REQUIRED TASK: Return every line of the items below unchanged, from the first to the last.

[Items for finding displayed entries]

....

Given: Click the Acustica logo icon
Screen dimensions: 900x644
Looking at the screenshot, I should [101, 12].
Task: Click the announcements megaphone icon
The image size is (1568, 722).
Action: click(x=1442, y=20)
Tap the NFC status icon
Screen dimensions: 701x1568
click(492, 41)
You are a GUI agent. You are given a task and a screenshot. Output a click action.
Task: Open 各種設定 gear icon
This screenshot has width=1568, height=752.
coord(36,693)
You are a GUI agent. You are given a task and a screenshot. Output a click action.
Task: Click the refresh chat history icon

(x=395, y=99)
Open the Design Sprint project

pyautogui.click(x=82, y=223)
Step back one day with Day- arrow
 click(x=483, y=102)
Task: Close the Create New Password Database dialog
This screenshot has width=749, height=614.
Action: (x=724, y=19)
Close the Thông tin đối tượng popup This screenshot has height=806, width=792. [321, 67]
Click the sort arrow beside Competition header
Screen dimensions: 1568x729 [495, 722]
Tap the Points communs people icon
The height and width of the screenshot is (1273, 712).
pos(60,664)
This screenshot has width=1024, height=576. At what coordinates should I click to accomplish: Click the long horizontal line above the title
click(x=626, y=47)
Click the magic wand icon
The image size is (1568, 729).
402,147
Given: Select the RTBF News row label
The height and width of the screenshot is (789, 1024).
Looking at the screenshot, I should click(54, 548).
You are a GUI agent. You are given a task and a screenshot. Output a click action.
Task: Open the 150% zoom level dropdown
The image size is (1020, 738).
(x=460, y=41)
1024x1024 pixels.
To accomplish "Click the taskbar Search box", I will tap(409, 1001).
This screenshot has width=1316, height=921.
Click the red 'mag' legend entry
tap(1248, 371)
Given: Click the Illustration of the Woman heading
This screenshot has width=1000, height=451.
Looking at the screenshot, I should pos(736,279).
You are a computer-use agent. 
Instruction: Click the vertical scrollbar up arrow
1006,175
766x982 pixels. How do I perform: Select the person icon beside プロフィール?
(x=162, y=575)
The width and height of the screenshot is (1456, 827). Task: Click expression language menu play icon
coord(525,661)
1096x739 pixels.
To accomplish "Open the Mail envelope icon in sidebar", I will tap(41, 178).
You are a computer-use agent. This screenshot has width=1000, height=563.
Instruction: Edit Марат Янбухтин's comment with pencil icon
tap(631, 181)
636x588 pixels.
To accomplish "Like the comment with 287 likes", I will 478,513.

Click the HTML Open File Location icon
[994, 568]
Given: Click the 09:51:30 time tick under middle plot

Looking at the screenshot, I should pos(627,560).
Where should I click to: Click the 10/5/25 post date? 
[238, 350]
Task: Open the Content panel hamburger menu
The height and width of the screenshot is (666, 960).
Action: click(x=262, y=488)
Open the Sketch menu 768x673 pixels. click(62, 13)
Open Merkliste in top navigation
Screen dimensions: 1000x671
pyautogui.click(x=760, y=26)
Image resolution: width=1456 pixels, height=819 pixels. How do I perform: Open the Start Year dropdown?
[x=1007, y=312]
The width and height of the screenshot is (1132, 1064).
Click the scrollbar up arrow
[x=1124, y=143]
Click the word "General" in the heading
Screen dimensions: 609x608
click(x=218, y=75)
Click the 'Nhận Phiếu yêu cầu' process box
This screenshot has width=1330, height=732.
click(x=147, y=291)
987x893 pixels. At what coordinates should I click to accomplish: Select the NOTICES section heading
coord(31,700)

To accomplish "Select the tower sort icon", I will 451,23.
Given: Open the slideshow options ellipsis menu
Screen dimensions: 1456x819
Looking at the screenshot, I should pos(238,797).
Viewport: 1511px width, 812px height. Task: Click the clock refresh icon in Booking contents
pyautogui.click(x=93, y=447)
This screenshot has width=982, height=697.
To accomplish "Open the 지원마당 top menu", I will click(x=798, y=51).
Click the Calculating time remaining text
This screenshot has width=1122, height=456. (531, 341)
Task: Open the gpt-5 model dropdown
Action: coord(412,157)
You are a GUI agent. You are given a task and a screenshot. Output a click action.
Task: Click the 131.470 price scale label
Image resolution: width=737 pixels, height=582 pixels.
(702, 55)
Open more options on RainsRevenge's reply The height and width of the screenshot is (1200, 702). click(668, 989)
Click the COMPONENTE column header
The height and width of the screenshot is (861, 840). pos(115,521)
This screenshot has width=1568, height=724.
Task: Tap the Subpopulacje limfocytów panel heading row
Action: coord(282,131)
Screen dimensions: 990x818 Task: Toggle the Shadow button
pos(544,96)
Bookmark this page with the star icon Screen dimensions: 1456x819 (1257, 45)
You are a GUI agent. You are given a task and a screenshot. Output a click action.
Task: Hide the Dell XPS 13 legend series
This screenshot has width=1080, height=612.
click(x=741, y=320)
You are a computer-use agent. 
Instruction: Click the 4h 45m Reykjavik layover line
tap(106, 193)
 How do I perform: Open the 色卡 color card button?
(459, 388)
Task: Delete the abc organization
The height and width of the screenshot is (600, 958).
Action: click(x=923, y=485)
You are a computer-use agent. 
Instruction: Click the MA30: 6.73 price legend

....

SOLUTION FOR THIS TASK:
Given: Click the Acustica logo icon
Screen dimensions: 900x644
Looking at the screenshot, I should [101, 12].
Task: Click the announcements megaphone icon
The image size is (1568, 722).
Action: click(x=1442, y=20)
Tap the NFC status icon
Screen dimensions: 701x1568
click(492, 41)
You are a GUI agent. You are given a task and a screenshot. Output a click action.
Task: Open 各種設定 gear icon
This screenshot has width=1568, height=752.
coord(36,693)
You are a GUI agent. You are given a task and a screenshot. Output a click action.
Task: Click the refresh chat history icon

(x=395, y=99)
Open the Design Sprint project

pyautogui.click(x=82, y=223)
Step back one day with Day- arrow
 click(x=483, y=102)
Task: Close the Create New Password Database dialog
This screenshot has width=749, height=614.
Action: (x=724, y=19)
Close the Thông tin đối tượng popup This screenshot has height=806, width=792. [321, 67]
Click the sort arrow beside Competition header
Screen dimensions: 1568x729 [495, 722]
Tap the Points communs people icon
The height and width of the screenshot is (1273, 712).
pos(60,664)
This screenshot has width=1024, height=576. At what coordinates should I click to accomplish: Click the long horizontal line above the title
click(x=626, y=47)
Click the magic wand icon
The image size is (1568, 729).
402,147
Given: Select the RTBF News row label
The height and width of the screenshot is (789, 1024).
Looking at the screenshot, I should click(54, 548).
You are a GUI agent. You are given a task and a screenshot. Output a click action.
Task: Open the 150% zoom level dropdown
The image size is (1020, 738).
(x=460, y=41)
1024x1024 pixels.
To accomplish "Click the taskbar Search box", I will tap(409, 1001).
This screenshot has width=1316, height=921.
Click the red 'mag' legend entry
tap(1248, 371)
Given: Click the Illustration of the Woman heading
This screenshot has width=1000, height=451.
Looking at the screenshot, I should pos(736,279).
You are a computer-use agent. 
Instruction: Click the vertical scrollbar up arrow
1006,175
766x982 pixels. How do I perform: Select the person icon beside プロフィール?
(x=162, y=575)
The width and height of the screenshot is (1456, 827). Task: Click expression language menu play icon
coord(525,661)
1096x739 pixels.
To accomplish "Open the Mail envelope icon in sidebar", I will tap(41, 178).
You are a computer-use agent. This screenshot has width=1000, height=563.
Instruction: Edit Марат Янбухтин's comment with pencil icon
tap(631, 181)
636x588 pixels.
To accomplish "Like the comment with 287 likes", I will 478,513.

Click the HTML Open File Location icon
[994, 568]
Given: Click the 09:51:30 time tick under middle plot

Looking at the screenshot, I should pos(627,560).
Where should I click to: Click the 10/5/25 post date? 
[238, 350]
Task: Open the Content panel hamburger menu
The height and width of the screenshot is (666, 960).
Action: click(x=262, y=488)
Open the Sketch menu 768x673 pixels. click(62, 13)
Open Merkliste in top navigation
Screen dimensions: 1000x671
pyautogui.click(x=760, y=26)
Image resolution: width=1456 pixels, height=819 pixels. How do I perform: Open the Start Year dropdown?
[x=1007, y=312]
The width and height of the screenshot is (1132, 1064).
Click the scrollbar up arrow
[x=1124, y=143]
Click the word "General" in the heading
Screen dimensions: 609x608
click(x=218, y=75)
Click the 'Nhận Phiếu yêu cầu' process box
This screenshot has width=1330, height=732.
click(x=147, y=291)
987x893 pixels. At what coordinates should I click to accomplish: Select the NOTICES section heading
coord(31,700)

To accomplish "Select the tower sort icon", I will 451,23.
Given: Open the slideshow options ellipsis menu
Screen dimensions: 1456x819
Looking at the screenshot, I should pos(238,797).
Viewport: 1511px width, 812px height. Task: Click the clock refresh icon in Booking contents
pyautogui.click(x=93, y=447)
This screenshot has width=982, height=697.
To accomplish "Open the 지원마당 top menu", I will click(x=798, y=51).
Click the Calculating time remaining text
This screenshot has width=1122, height=456. (531, 341)
Task: Open the gpt-5 model dropdown
Action: coord(412,157)
You are a GUI agent. You are given a task and a screenshot. Output a click action.
Task: Click the 131.470 price scale label
Image resolution: width=737 pixels, height=582 pixels.
(702, 55)
Open more options on RainsRevenge's reply The height and width of the screenshot is (1200, 702). click(668, 989)
Click the COMPONENTE column header
The height and width of the screenshot is (861, 840). pos(115,521)
This screenshot has width=1568, height=724.
Task: Tap the Subpopulacje limfocytów panel heading row
Action: coord(282,131)
Screen dimensions: 990x818 Task: Toggle the Shadow button
pos(544,96)
Bookmark this page with the star icon Screen dimensions: 1456x819 (1257, 45)
You are a GUI agent. You are given a task and a screenshot. Output a click action.
Task: Hide the Dell XPS 13 legend series
This screenshot has width=1080, height=612.
click(x=741, y=320)
You are a computer-use agent. 
Instruction: Click the 4h 45m Reykjavik layover line
tap(106, 193)
 How do I perform: Open the 色卡 color card button?
(459, 388)
Task: Delete the abc organization
The height and width of the screenshot is (600, 958).
Action: click(x=923, y=485)
You are a computer-use agent. 
Instruction: Click the MA30: 6.73 price legend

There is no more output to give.